There are over 50 OXY pain pills in my house… most are 10mg. My boyfriend had surgery on Monday and Wednesday I brought him home. I don’t know how I’m going to get thru the next 6wks. I’m exhausted and hurting from the physical demand on my body over the past two days already and that’s not good for my mental state either. Commanding voices get loud and I my coping skills go right out the door. I’m standing in that doorway right now.
My body is screaming with pain and I want so much to steal a few OXYs. But I just keep thinking about how one pill… just one pill can start something I don’t want to go thru again. I know if I act on this craving, it could really end up bad.
But what if I just eat one 5mg pill…, Would I feel it? Would I notice it? Would a low dose even take my physical pain away? If I feel it, I WILL want more. If I give in, it opens the door to lying, stealing, addiction and worse. It’s just not worth it, but the temptation is so strong right now. It’s scary how easily the addict in me can take over. It would be so easy to go get the bottle right now.
I want to cut so bad. I want to hear the tearing sound that the razor makes and I want to see the first drops of blood seep out. I want to feel the rush of my emotions leaving me… rolling down my arm and dropping to the floor. I want to feel the anguish of living leave.
I haven’t felt it this strong in a very long time. It’s been building and building and I’ve been aware of it. Dismissing it thinking I can control it. Thinking that I’m healed of this somehow, but I’m not. Not in the least bit.
You will get through this. The urge is there, it is strong, but you are stronger, okay?
I would like to encourage you to let your boyfriend know about this. That the knowledge that these pills are present at home is triggering something difficult. He could make sure that the pills would be somewhere you wouldn’t know. He could help you be accountable and resist the urges that way. Do you think this could be possible? <3
As for the razor, if you could get rid of it, that would be great! You don’t need the knowledge of it being there torture you. Of course it could be fixated on something else. But for now, you don’t need razors at home. I’ve had myself to throw away a few belts through the years. It was frustrating, but always worth it. What would be wasted, would be to use those things to hurt ourselves. Not to throw them away for our own safety. It’s okay.
The pills are with him, but to be honest it doesn’t matter. Nothing can stop me if I want them. I know I should tell him, I would tell anyone in my position to. I understand why you’re encouraging me to. I would if he wasn’t already dealing with his own pain and stuff. I don’t want to add stress. I’ve been doing my best to be “ok” mentally around him because he is already worried about my physical pain. It’s already hard for him to ask me to help him and I think it would cause him to suffer if he knew.

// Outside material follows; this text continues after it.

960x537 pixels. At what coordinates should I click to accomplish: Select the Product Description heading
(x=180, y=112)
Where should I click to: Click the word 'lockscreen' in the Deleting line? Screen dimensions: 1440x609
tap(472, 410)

You’ve already helped me, @Micro by just being here and listening.
Asking this in complete honesty and with zero judgment: is the fear of worrying him something that might be an excuse to avoid the possibility to not know where the pills would be anymore?
Sometimes, the most loving thing we can do is not deciding for others, even if it is with a good and loving intention. His feelings are his own, ultimately. Though I understand and respect your desire to protect him by any means.
Maybe you could see it this way: you wouldn’t just let his know that you are struggling. You would actually suggest a way for him to actively help you. By owning the pills and knowledge of their location, he would have a practical way to help you. Which helps a lot to not feel helpless or too affected. What hurts the most when someone we love is struggling is feeling helpless. Not knowing what to do. Because our deepest desire is to help and comfort. In this situation though, he wouldn’t be helpless. And he might actually be grateful that you help him help you.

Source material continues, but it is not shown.